The Thing About Elders

I once heard D. A. Carson, a New Testament scholar and professor, say in a video something to the effect that the list of qualifications for overseers and deacons in the church is not describing some kind of super Christians.  Rather, these qualifications are quite “unremarkable.”  These qualifications of elders and deacons are required, in other places in the New Testament, of all Christians with the possible exception of one or two.  I think that the most overlooked qualification of the elder is the very first one:

Whoever aspires to be an overseer desires a noble task. – 1 Timothy 3:1 (NIV)
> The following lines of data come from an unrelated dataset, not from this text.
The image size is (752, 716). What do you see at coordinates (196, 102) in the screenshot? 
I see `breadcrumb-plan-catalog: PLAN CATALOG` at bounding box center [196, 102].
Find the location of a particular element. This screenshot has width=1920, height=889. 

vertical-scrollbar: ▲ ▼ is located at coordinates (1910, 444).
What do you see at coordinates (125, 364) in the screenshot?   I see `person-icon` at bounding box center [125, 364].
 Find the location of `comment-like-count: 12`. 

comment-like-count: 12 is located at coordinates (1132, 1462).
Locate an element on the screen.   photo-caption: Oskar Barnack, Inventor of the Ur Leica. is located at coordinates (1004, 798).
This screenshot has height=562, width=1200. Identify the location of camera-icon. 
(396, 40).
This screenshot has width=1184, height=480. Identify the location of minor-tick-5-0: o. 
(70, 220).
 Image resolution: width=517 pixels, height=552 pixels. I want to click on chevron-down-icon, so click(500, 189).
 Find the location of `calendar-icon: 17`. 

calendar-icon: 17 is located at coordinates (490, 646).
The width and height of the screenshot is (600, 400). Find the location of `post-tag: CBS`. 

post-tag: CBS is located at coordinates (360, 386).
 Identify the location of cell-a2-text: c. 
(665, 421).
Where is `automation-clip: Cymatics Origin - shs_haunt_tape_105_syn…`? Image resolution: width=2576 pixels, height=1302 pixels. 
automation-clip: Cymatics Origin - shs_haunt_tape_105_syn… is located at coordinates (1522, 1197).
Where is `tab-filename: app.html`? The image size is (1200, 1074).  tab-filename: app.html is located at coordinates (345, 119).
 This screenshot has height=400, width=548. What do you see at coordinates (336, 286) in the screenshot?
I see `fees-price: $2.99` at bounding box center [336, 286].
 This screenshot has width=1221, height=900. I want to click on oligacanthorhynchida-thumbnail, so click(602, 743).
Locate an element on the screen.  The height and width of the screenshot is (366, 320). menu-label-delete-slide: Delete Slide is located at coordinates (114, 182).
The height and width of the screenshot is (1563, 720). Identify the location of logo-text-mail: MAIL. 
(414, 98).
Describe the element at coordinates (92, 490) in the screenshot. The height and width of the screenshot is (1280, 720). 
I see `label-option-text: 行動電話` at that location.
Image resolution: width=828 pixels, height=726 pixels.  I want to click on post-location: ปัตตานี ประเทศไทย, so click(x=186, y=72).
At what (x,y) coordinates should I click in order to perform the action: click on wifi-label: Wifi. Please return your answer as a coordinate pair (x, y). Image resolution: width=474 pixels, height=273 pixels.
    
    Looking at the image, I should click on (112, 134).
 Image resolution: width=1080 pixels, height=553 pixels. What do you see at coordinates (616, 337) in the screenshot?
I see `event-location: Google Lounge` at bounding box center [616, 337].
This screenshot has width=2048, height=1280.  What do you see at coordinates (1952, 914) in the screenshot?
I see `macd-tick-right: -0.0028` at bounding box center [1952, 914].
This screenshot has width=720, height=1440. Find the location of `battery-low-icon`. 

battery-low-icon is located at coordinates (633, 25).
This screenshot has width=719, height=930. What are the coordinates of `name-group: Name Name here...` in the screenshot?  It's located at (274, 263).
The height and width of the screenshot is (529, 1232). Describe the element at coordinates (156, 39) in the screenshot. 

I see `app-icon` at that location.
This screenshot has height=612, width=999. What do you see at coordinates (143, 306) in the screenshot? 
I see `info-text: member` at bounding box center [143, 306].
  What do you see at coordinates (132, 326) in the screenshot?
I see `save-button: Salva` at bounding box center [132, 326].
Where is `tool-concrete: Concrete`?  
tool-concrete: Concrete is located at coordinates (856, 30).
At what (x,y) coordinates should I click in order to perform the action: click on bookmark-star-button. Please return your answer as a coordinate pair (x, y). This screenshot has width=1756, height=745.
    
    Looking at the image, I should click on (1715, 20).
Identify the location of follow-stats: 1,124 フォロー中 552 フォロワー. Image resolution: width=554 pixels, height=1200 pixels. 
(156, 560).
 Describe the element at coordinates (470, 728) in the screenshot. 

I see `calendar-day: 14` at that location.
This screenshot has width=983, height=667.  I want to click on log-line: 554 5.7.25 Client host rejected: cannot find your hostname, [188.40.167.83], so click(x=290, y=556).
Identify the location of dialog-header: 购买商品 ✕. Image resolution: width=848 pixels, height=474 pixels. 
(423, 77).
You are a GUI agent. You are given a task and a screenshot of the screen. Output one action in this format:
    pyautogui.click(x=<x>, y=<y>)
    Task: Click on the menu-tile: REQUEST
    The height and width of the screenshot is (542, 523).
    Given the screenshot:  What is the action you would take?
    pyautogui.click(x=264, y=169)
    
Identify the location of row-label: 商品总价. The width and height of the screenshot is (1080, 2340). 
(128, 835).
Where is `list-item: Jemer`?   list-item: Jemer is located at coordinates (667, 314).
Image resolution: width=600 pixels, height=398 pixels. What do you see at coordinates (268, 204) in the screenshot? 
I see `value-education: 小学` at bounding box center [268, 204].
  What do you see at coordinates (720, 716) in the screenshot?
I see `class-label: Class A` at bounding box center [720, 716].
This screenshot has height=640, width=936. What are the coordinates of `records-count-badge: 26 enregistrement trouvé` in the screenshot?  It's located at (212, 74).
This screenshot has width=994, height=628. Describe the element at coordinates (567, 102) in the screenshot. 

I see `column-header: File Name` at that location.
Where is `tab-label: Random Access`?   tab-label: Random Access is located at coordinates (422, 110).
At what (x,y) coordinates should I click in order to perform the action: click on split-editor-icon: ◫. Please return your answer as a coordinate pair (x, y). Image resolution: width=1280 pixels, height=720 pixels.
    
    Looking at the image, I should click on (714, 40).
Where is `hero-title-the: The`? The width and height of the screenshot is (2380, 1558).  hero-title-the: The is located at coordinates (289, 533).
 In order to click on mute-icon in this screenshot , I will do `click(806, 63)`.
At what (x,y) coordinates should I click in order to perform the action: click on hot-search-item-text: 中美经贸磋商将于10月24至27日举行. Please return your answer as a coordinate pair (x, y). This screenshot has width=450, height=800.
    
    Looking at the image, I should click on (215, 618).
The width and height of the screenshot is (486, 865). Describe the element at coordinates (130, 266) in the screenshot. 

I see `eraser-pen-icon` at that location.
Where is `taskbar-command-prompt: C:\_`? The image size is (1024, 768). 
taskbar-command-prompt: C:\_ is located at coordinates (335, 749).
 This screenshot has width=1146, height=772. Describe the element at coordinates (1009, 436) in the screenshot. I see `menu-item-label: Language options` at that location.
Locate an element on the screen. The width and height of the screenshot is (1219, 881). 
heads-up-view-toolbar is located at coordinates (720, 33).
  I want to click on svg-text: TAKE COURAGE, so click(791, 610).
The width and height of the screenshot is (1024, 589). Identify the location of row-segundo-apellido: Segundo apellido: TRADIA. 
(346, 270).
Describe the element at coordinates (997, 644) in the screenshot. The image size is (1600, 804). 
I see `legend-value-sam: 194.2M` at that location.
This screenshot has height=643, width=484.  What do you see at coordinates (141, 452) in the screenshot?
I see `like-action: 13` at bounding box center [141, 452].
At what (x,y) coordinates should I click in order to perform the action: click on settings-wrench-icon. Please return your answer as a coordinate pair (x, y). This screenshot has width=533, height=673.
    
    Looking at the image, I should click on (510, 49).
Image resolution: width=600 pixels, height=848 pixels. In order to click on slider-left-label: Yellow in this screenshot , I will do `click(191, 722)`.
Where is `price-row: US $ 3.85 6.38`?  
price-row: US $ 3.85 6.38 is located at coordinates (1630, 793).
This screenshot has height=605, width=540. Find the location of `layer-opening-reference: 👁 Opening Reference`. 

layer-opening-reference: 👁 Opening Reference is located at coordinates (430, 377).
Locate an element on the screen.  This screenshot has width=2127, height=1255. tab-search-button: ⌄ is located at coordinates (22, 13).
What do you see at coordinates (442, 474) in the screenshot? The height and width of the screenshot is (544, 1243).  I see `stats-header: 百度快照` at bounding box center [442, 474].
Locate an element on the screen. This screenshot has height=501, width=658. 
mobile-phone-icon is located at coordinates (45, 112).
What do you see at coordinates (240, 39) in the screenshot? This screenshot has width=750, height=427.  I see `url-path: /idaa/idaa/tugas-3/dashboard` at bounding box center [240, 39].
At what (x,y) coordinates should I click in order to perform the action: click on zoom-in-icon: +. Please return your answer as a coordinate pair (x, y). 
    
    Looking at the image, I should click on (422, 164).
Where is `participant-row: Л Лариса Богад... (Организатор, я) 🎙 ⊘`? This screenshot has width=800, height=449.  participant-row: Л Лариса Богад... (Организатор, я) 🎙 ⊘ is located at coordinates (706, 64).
The elder has to want to be a leader in Christ’s church.  He cannot be wishy-washy about wanting to serve the Lord in this way.  It is not a matter of prideful arrogance, for the elder should be humble.  He has to aspire to the position or desire it.  Those who serve well, as Paul says later in 1 Timothy, are worthy of double honor.  They have a lot of pressure weighing on them.  The decisions that an elder makes can have far-reaching and eternal consequences for the sheep in the flock.
The best thing that we can do as Christians with regard to our leaders is to respect them and obey their authority.  They have God-granted authority to lead in the church and they should be respected.  It is up to the elders to be mindful of the fact that they are servants of God and shepherds of the flock.  They need to remember that they are to follow Jesus’ example of servant leadership.  They are not to lord their position over the flock, but to gently lead, protect and, at times, correct the sheep in their care.  It is up to the sheep to follow their human shepherds as they follow Christ.
1 Timothy 3:1-7 (NIV)
Here is a trustworthy saying: Whoever aspires to be an overseer desires a noble task. Now the overseer is to be above reproach, faithful to his wife, temperate, self-controlled, respectable, hospitable, able to teach, not given to drunkenness, not violent but gentle, not quarrelsome, not a lover of money.He must manage his own family well and see that his children obey him, and he must do so in a manner worthy of full respect. (If anyone does not know how to manage his own family, how can he take care of God’s church?) He must not be a recent convert, or he may become conceited and fall under the same judgment as the devil. He must also have a good reputation with outsiders, so that he will not fall into disgrace and into the devil’s trap.